Revision of EU rules on pharmaceuticals, SPCs, SEPs and compulsory licensing during crises
On 26 and 27 April 2023 the European Commission published proposals revising current EU provisions, or introducing new ones, in the areas of pharmaceuticals, supplementary protection certificates (SPCs), standard essential patents (SEPs) and compulsory licensing of patents for crisis management.
The first proposal, published on 26 April, revises pharmaceutical legislation of the EU with the aim of making drugs more accessible and affordable.
Proposed amendments to current rules include a reduction, under certain conditions, of the protection term for data on patent-protected drugs, with the aim of enabling generic manufacturers to start marketing their immediately upon expiry of exclusive rights.
On 27 of April a package of proposals was presented on the following topics.
Supplementary protection certificates
In view of the unitary patent beginning operations on 1 June 2023, the European Commission has proposed the creation. of a unitary supplementary protection certificate (SPC), by introducing a single procedure and examination, to be carried out by the European Union Intellectual Property Office (EUIPO), for the granting of a national SPC for each state designated in the patent application, or of a unitary SPC with uniform validity in all states covered by the European patent with unitary effect.
Standard essential patents
Patents covering technology that has been declared essential to implement a technical standard (for instance 5G, Wi-Fi or Bluetooth) are known as standard essential patents (SEPs).

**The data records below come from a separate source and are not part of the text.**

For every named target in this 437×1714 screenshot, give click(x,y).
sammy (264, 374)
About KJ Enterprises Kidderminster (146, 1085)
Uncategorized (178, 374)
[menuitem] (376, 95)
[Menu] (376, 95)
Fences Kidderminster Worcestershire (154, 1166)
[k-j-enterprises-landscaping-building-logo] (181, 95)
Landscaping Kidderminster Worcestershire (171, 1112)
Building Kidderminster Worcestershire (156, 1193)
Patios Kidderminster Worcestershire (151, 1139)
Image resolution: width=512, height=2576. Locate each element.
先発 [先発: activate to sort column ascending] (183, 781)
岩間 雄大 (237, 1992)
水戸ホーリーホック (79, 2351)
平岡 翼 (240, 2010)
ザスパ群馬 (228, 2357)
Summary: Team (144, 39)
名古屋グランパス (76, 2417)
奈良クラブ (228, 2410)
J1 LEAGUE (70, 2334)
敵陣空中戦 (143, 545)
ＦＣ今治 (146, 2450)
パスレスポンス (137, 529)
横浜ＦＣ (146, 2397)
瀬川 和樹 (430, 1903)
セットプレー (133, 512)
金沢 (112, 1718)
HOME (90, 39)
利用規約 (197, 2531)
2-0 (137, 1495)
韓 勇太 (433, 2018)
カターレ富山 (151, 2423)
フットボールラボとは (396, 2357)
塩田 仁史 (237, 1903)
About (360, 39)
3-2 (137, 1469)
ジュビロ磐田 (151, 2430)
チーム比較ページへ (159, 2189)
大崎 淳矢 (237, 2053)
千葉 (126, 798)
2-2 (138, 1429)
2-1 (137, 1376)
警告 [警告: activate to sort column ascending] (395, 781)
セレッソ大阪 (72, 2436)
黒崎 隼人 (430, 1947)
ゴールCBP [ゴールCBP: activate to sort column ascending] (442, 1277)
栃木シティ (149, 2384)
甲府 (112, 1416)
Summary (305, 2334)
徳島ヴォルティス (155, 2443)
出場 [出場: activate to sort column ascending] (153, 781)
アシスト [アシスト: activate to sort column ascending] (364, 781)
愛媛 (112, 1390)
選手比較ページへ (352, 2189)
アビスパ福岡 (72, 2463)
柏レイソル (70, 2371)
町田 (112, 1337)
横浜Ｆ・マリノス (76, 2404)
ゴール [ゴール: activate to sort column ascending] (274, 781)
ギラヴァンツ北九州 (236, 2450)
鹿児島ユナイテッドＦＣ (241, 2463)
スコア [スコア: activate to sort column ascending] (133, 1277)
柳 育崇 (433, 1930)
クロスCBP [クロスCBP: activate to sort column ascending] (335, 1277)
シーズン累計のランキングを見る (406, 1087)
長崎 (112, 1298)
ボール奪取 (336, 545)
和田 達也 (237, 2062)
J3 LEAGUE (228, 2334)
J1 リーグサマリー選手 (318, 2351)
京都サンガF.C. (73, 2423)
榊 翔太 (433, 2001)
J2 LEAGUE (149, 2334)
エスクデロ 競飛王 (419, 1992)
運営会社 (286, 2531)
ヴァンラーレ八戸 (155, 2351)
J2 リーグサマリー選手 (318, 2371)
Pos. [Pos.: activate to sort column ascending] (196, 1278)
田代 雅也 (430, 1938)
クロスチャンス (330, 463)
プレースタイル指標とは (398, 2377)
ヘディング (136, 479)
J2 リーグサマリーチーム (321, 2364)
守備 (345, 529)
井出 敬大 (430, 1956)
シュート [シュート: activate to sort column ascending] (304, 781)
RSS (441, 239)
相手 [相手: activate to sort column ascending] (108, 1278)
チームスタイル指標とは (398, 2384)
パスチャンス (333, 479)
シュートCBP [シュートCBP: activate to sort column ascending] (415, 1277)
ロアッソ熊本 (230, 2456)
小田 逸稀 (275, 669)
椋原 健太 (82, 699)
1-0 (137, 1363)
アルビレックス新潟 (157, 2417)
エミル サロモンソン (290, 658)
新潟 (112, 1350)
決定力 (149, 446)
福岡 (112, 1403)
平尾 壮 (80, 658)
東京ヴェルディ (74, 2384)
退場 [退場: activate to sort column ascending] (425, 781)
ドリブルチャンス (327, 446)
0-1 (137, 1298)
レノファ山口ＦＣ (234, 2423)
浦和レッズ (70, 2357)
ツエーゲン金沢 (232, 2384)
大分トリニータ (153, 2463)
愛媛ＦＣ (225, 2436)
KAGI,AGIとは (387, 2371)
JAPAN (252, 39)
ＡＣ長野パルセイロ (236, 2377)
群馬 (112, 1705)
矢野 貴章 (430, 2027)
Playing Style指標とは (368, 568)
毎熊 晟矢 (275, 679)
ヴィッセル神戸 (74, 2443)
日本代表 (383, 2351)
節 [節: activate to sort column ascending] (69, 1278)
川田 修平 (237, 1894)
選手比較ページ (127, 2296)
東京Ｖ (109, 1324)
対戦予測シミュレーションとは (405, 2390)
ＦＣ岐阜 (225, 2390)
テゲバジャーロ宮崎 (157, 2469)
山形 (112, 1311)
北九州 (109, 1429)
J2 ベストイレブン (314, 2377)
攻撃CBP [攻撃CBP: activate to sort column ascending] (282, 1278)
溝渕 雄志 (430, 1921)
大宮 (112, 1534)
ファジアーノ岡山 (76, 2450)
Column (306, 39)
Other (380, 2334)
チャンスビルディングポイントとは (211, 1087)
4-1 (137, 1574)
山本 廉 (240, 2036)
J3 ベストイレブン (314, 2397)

Since manufacturers of devices that comply with technical standards must necessarily make use of patented technology, agreements are in place to grant licenses on fair, reasonable and non-discriminatory (FRAND) terms.
The proposal aims to create a balanced system to make the mechanism for SEP licensing more transparent and equitable, aiming also to reduce litigation. One of the tabled solutions is the creation of a Competence centre at the EUIPO.
Compulsory licensing for crisis management
Compulsory licensing enables national authorities to legitimise the use of a patent without permission from the patent holder under certain conditions. Currently the 27 member states of the European Union each apply their own national laws on the subject.
The European Commission’s proposal aims to create an EU-wide instrument to be used during crises (for instance a new pandemic) to authorise the use of patented solutions, should voluntary licensing prove impossible.
All of the above proposals must now be examined by the European Parliament.